Care managers work as intensively as needed with new patients, then less frequently as the person gets a better handle on chronic ailments and knows how to use the THN safety net that includes telephone counseling and pharmacy consultants.
Enjoying life again
Farmer touches base with Richardson occasionally now, but she worked with him more frequently when they were trying to stabilize his situation. She helped him get some of his medicine at more affordable prices. And she even played a key role in helping him ward off medical complications by increasing his level of physical activity.
“I said to him one day, ‘Joe, are you getting any kind of exercise?’ ” she recalled. No, Richardson said, adding that he would like to join the Eden Family YMCA but couldn’t afford the initiation fee and monthly dues. So Farmer called the YMCA and asked an administrator if there were any options for someone in Richardson’s position. “She said, ‘We just happen to have a scholarship program’ at a lower monthly rate,” Farmer said.
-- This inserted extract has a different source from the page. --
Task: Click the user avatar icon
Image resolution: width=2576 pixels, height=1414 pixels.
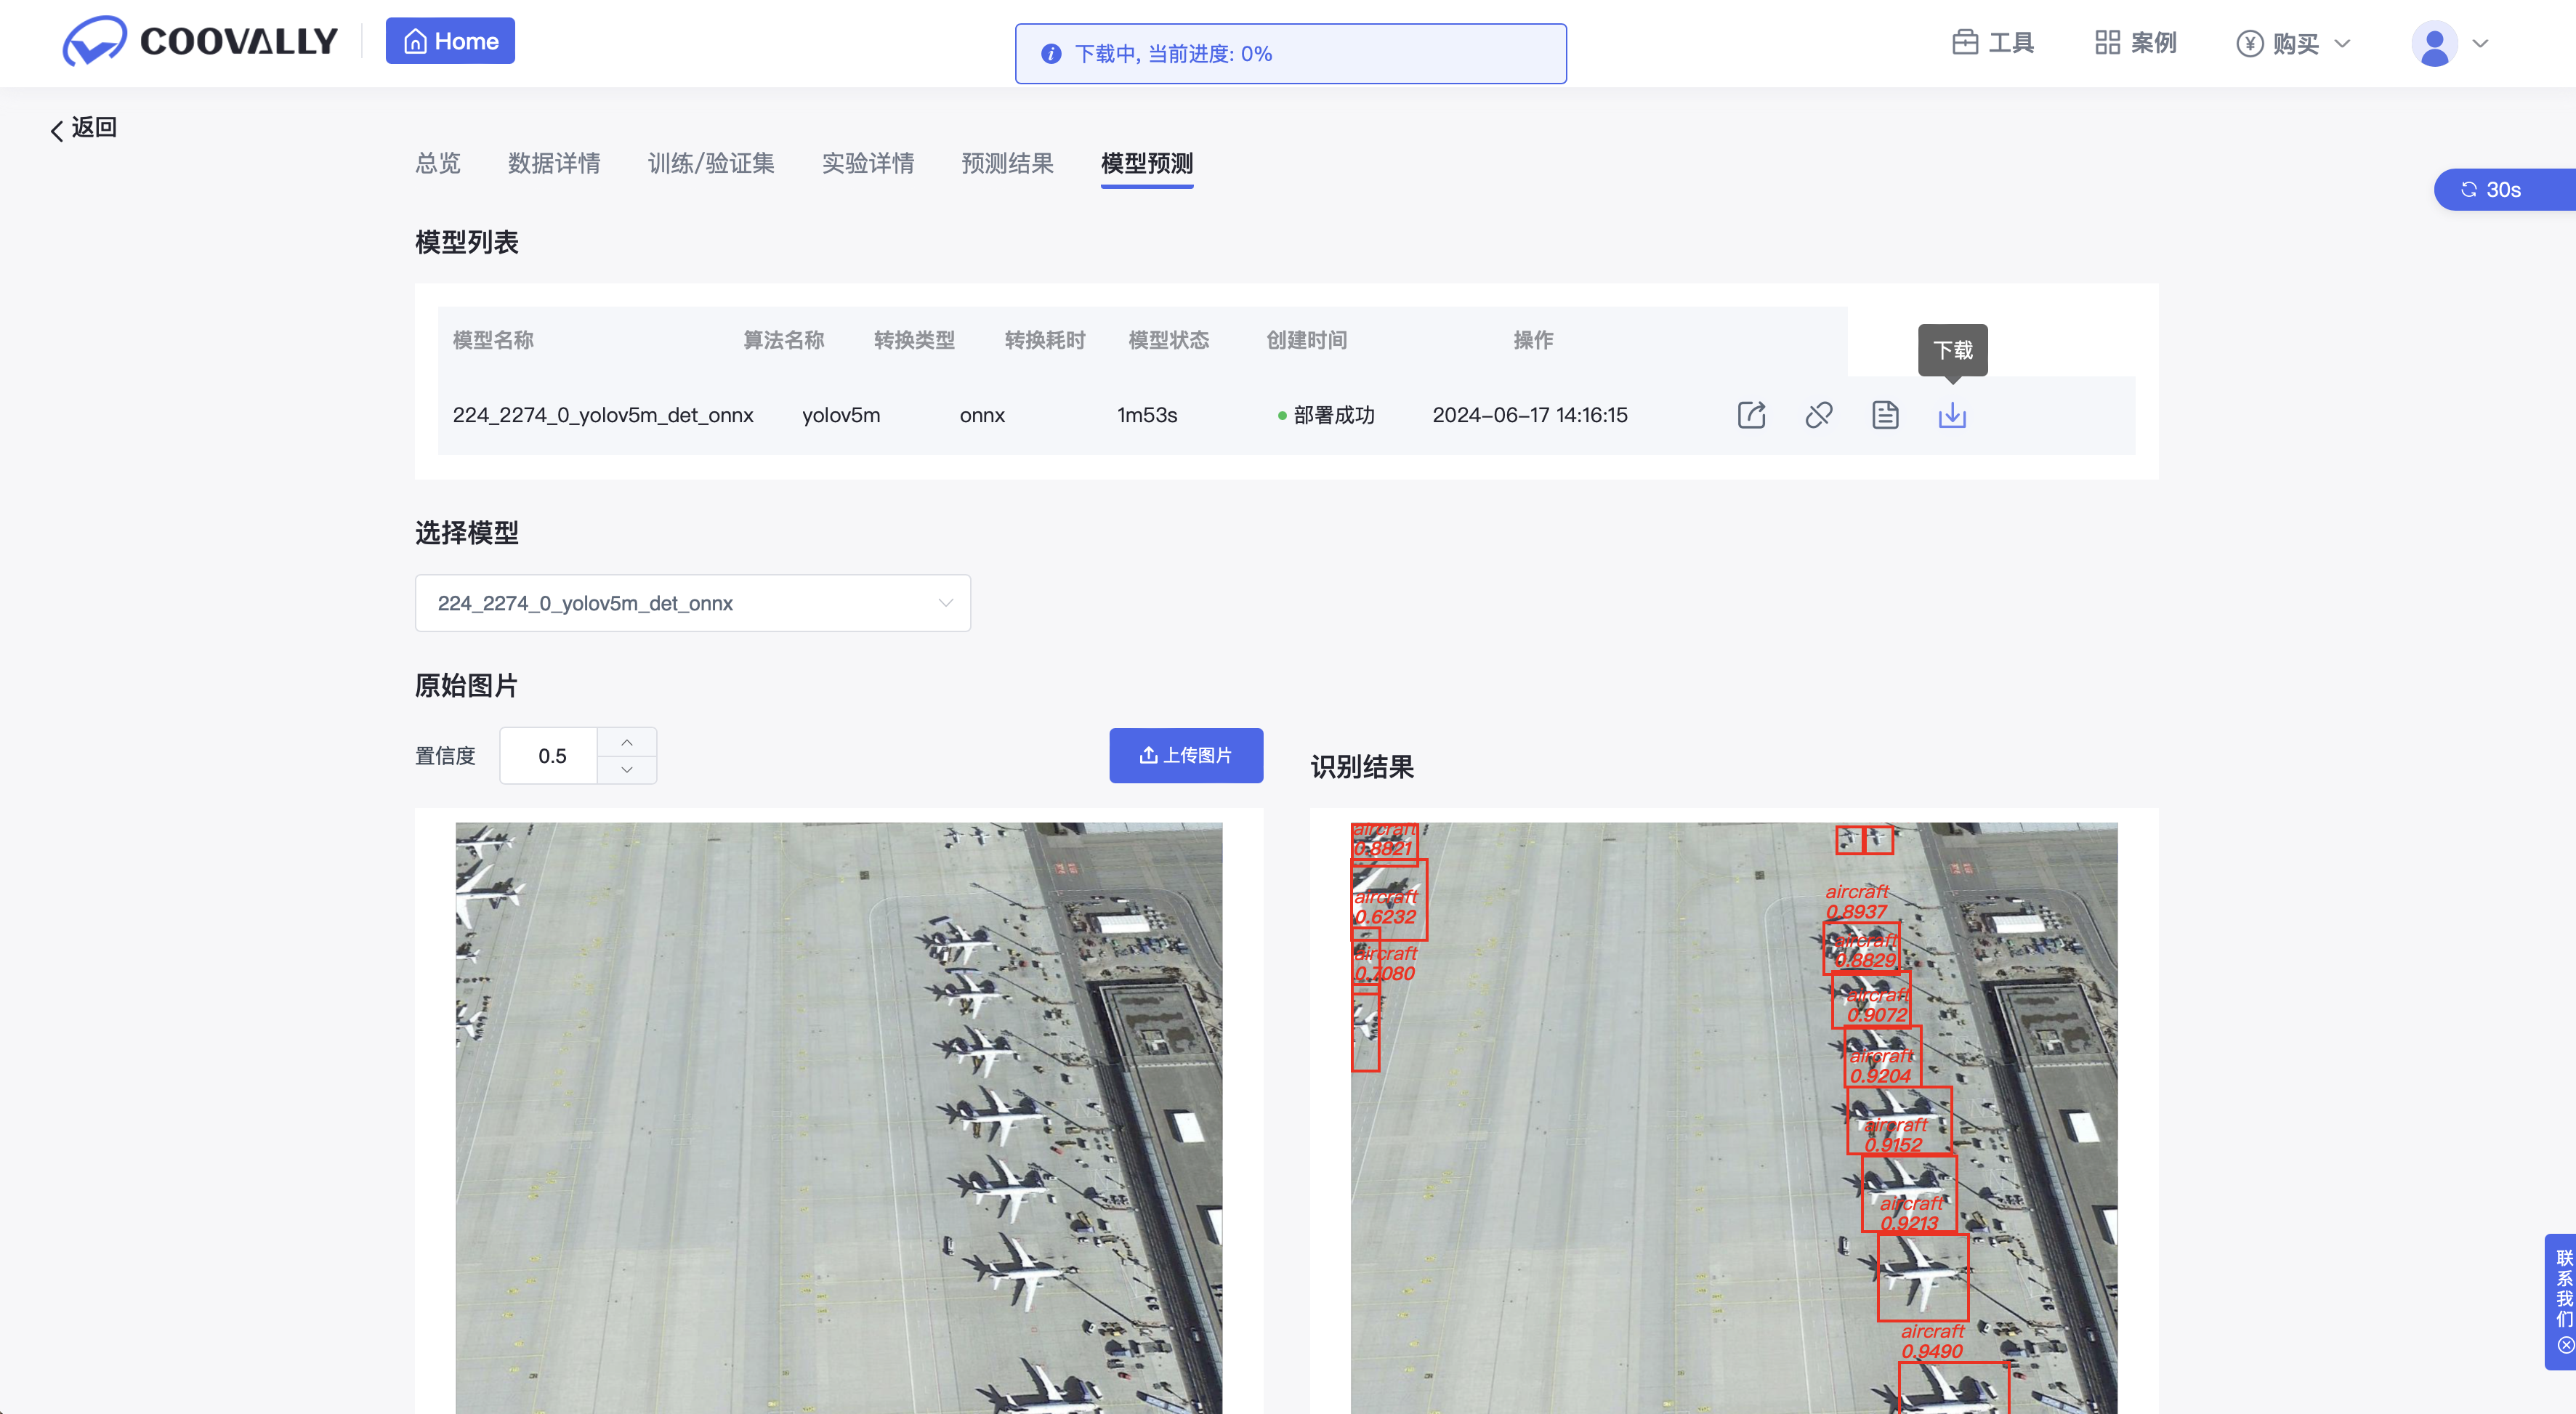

Now, Richardson goes to the gym most weekdays to tackle the elliptical machine, dumbbells and weight machines in a routine that probably would have landed him in the hospital not all that long ago.
“I work at my own pace. I don’t try to blow it out of the water,” he said. Then he goes home to pursue a newly energized life that includes volunteering with Meals on Wheels, baby-sitting nieces and nephews “when needed,” and dressing up to portray Santa Claus during the Christmas season.
“The main thing is to enjoy life,” Richardson said. “I really enjoy life.”